--- Document section ---

Nhan Nguyen

Understanding slices in Golang

Oct 25, 2022 golang programming
image

Slice is one of the most used data structures in Golang. Understanding how slices work will make you a better Go programmer and prevent undesirable mistakes because slices in Go have some unusual properties compared to arrays in other languages.


Arrays

As slices are built on top of arrays, to understand slices, we first need to know some basics about arrays in Go.

An array is a collection of elements of the same type and an array’s size is fixed, we can not resize an array once defined. For example, [2]int represents an array of two integers, [2]int and [3]int are different, incompatible types.

To access an element of an array arr at index n we can use the expression arr[n]

var arr [2]int
arr[0] = 9
fmt.Println(arr[0]) // 9

Arrays do not need to be initialized explicitly; the zero value of an array will have all its elements in the zero values of their type. For example, var [2]int will define an array with 2 elements having value 0 (zero value of type int).

Go’s Arrays are values. That means that when we assign or pass around the array value we actually make a copy of its contents. Changes made to the copied value won’t affect the original array.

var arr1 [2]int
arr1[0] = 1

var arr2 = arr1
arr2[0] = 9

fmt.Println(arr1[0], arr2[0]) // 1 9

Arrays can be declared literally like below.

---

** Aim of the exercise **
Answer these about the Go slices article:
1. What are slices built on top of?
2. In the copying code, what does fmt.Println(arr1[0], arr2[0]) print?
3. What value does each entry of an array declared as [2]int hold if it isn't initialized?

--- Dataset extract ---

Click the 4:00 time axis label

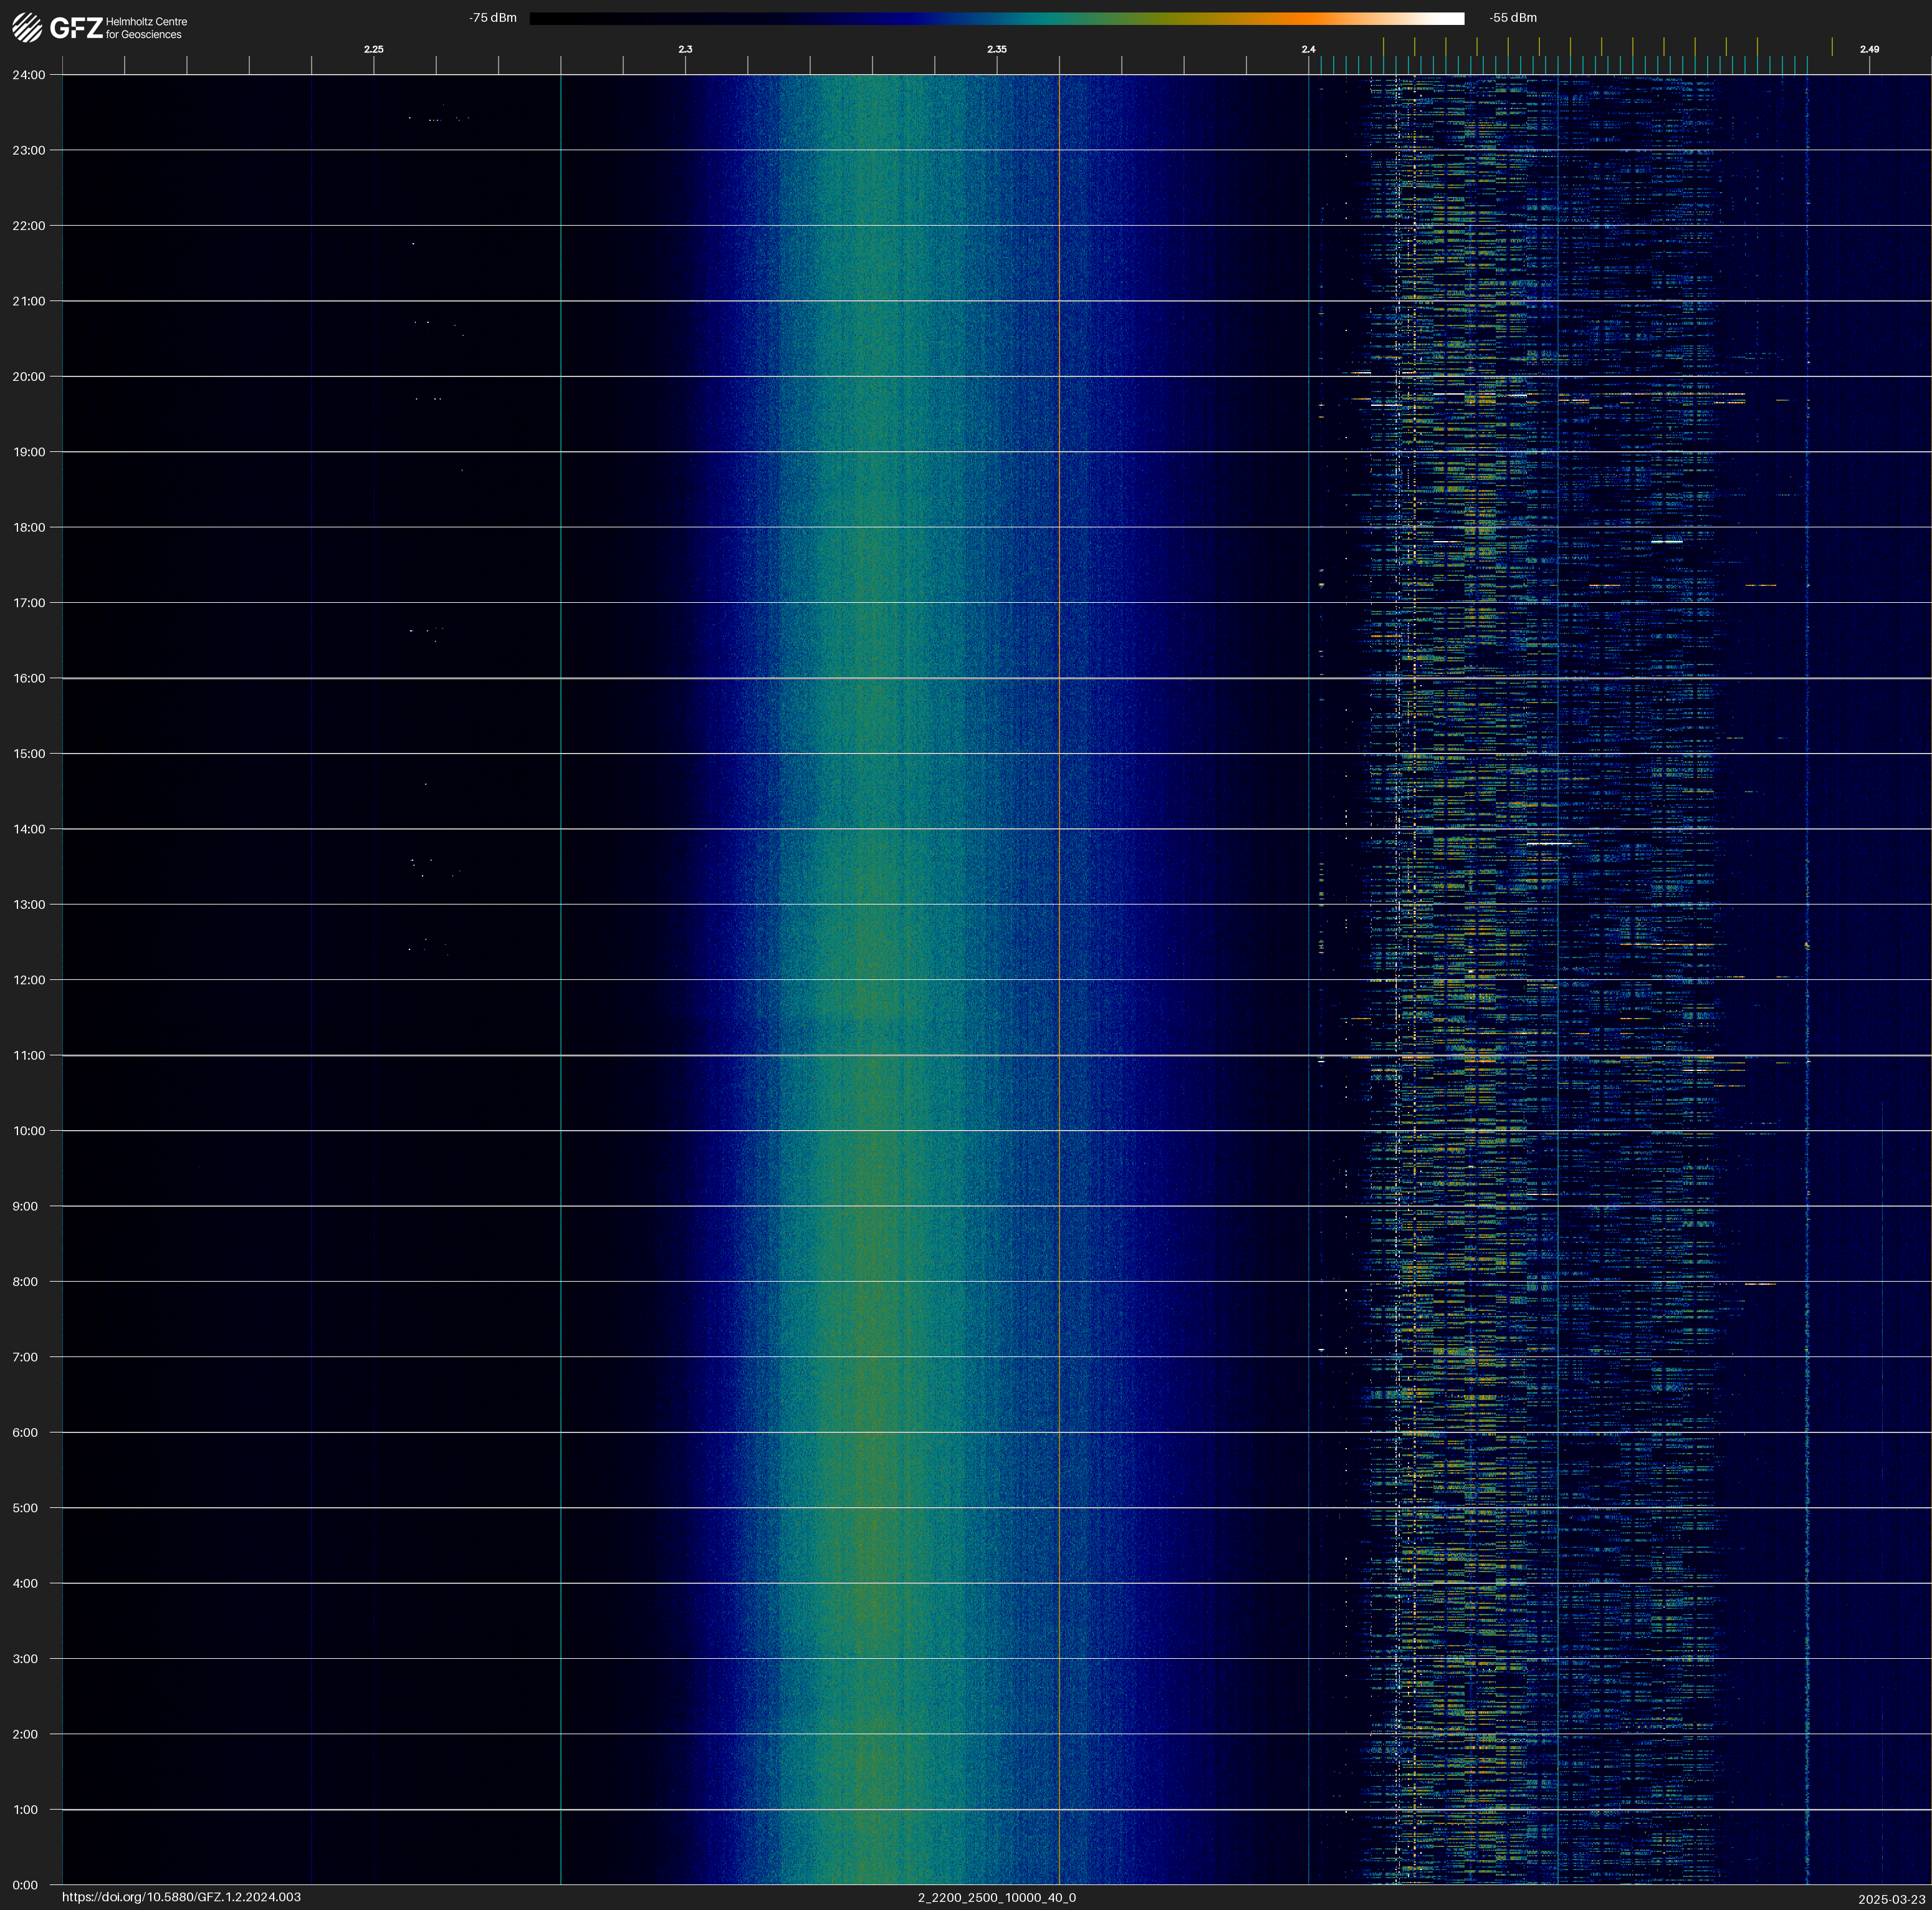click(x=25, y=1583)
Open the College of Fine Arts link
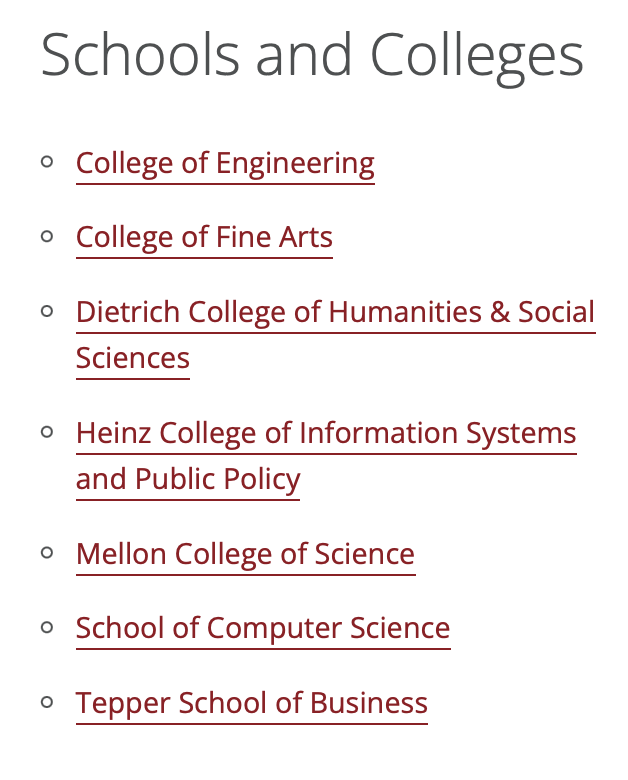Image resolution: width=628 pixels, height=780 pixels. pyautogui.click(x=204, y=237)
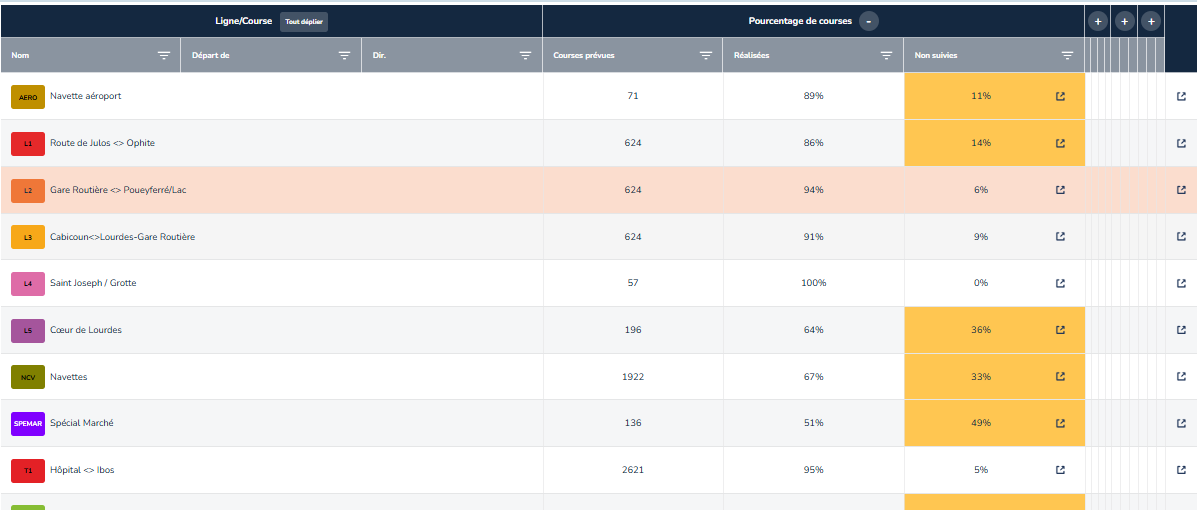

---

** Result of the task **
1. Arrays.
2. 1 9
3. 0, the zero value of type int.